> _THE RECORDS_:
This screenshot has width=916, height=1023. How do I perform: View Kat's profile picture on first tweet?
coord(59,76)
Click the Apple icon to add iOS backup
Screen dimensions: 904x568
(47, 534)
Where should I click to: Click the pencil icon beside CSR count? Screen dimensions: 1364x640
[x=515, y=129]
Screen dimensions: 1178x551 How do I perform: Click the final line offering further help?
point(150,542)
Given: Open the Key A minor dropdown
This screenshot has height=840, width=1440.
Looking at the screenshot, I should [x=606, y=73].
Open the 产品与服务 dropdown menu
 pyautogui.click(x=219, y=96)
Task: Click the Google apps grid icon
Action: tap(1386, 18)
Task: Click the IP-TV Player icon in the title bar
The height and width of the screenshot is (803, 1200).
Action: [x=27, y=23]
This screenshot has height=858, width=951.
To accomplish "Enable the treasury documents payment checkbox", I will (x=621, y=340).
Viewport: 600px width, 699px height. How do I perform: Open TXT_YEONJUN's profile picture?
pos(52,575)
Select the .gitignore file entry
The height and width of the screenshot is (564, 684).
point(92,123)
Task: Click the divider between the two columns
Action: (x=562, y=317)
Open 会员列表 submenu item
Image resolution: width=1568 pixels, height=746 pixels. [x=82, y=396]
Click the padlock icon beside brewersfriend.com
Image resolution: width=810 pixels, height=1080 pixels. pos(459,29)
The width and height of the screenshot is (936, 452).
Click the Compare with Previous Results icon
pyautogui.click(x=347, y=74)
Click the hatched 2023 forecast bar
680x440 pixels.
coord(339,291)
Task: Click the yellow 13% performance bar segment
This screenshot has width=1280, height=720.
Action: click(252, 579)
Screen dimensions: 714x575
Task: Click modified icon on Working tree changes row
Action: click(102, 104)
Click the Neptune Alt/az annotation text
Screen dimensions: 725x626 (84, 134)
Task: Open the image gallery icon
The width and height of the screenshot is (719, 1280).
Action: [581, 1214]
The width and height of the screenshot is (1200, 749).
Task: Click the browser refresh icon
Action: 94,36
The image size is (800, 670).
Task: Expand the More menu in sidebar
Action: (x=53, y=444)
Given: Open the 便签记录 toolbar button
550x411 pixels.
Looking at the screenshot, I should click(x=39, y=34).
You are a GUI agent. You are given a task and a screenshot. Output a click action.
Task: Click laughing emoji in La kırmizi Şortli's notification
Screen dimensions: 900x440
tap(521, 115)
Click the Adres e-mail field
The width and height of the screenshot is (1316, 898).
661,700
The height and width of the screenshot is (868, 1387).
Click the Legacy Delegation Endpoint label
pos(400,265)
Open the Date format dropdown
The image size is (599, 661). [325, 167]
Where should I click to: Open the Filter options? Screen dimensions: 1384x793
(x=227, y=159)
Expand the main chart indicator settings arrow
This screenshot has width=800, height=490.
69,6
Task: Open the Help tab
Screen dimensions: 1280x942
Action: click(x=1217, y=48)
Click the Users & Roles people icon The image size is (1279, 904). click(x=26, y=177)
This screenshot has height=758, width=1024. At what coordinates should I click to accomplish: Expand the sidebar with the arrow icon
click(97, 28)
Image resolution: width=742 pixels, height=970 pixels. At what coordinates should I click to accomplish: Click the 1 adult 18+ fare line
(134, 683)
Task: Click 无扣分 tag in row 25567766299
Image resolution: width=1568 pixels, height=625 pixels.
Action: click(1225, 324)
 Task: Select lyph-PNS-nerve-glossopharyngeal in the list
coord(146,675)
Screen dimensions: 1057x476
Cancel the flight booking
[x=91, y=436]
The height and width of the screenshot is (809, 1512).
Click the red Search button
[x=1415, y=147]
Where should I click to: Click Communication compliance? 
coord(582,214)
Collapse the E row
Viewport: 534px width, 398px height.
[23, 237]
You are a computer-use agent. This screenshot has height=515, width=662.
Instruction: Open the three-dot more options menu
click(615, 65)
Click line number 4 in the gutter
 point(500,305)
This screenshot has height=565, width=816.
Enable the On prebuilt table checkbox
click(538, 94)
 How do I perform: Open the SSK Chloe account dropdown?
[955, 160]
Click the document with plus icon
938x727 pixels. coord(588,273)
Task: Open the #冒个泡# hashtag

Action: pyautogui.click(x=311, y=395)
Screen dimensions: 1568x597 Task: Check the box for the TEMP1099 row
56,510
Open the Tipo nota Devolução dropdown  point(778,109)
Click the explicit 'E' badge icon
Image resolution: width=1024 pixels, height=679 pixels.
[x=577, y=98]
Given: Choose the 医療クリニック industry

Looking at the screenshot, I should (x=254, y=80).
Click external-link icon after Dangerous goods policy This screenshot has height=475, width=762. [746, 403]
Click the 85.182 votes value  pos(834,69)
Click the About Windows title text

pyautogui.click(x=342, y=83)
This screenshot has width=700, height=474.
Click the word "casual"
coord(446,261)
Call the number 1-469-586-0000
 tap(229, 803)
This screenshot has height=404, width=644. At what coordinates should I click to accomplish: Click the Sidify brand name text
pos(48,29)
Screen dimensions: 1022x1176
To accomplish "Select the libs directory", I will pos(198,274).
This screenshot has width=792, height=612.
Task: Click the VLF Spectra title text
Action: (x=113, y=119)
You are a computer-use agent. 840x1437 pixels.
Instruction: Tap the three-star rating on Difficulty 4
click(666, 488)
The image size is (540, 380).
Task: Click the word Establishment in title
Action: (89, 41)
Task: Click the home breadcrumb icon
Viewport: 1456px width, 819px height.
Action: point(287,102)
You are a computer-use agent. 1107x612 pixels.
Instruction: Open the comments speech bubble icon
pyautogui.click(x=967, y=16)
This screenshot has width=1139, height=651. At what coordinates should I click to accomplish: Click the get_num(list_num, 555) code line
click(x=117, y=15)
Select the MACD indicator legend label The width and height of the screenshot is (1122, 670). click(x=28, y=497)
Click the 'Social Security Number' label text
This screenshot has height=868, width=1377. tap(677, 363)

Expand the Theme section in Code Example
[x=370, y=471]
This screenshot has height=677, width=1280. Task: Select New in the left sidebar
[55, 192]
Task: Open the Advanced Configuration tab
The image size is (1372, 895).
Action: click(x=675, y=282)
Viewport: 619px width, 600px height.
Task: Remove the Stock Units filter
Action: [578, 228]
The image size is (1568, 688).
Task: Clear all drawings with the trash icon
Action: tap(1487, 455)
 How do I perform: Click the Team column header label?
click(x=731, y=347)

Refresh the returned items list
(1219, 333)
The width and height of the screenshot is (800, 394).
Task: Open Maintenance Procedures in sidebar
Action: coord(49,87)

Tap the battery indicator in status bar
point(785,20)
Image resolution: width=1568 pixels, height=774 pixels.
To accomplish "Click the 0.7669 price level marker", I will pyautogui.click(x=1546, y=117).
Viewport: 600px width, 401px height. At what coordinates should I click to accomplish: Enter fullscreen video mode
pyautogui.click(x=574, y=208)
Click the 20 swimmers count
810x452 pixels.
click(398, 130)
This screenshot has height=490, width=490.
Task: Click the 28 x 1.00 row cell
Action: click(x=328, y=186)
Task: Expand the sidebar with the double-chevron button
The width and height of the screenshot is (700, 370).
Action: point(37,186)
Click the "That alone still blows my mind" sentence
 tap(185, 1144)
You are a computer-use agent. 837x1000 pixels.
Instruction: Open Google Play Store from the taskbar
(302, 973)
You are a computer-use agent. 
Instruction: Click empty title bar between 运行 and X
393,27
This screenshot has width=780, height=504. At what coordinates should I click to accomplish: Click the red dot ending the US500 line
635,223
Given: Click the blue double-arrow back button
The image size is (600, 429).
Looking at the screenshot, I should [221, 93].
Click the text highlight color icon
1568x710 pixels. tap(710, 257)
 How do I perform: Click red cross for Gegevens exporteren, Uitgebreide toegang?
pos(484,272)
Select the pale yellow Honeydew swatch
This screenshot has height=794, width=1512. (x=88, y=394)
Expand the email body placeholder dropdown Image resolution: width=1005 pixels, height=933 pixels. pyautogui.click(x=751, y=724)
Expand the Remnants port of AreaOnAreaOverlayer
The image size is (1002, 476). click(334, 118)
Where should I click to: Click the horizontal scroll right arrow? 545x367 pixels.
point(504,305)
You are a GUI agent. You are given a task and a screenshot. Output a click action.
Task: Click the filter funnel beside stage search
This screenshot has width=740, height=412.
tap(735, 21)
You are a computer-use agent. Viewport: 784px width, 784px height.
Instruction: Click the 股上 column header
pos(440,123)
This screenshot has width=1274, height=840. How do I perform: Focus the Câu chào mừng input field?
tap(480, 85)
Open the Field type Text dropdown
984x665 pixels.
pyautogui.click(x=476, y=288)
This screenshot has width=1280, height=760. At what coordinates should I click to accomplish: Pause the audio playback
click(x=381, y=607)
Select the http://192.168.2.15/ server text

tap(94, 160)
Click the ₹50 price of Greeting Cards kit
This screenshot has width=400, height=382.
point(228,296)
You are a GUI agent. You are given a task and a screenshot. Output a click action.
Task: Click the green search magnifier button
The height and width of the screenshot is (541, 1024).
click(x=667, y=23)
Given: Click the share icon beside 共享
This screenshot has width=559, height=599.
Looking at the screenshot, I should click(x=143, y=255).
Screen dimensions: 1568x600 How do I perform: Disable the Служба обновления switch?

> _TASK ITEM_: Return word for word the line with "Where should I click to: Click the horizontal" and every line after it through the end of the records above.

> _FINISHED EXERCISE_:
Where should I click to: Click the horizontal scroll right arrow? 545x367 pixels.
point(504,305)
You are a GUI agent. You are given a task and a screenshot. Output a click action.
Task: Click the filter funnel beside stage search
This screenshot has width=740, height=412.
tap(735, 21)
You are a computer-use agent. Viewport: 784px width, 784px height.
Instruction: Click the 股上 column header
pos(440,123)
This screenshot has width=1274, height=840. How do I perform: Focus the Câu chào mừng input field?
tap(480, 85)
Open the Field type Text dropdown
984x665 pixels.
pyautogui.click(x=476, y=288)
This screenshot has width=1280, height=760. At what coordinates should I click to accomplish: Pause the audio playback
click(x=381, y=607)
Select the http://192.168.2.15/ server text

tap(94, 160)
Click the ₹50 price of Greeting Cards kit
This screenshot has width=400, height=382.
point(228,296)
You are a GUI agent. You are given a task and a screenshot. Output a click action.
Task: Click the green search magnifier button
The height and width of the screenshot is (541, 1024).
click(x=667, y=23)
Given: Click the share icon beside 共享
This screenshot has width=559, height=599.
Looking at the screenshot, I should click(x=143, y=255).
Screen dimensions: 1568x600 How do I perform: Disable the Служба обновления switch?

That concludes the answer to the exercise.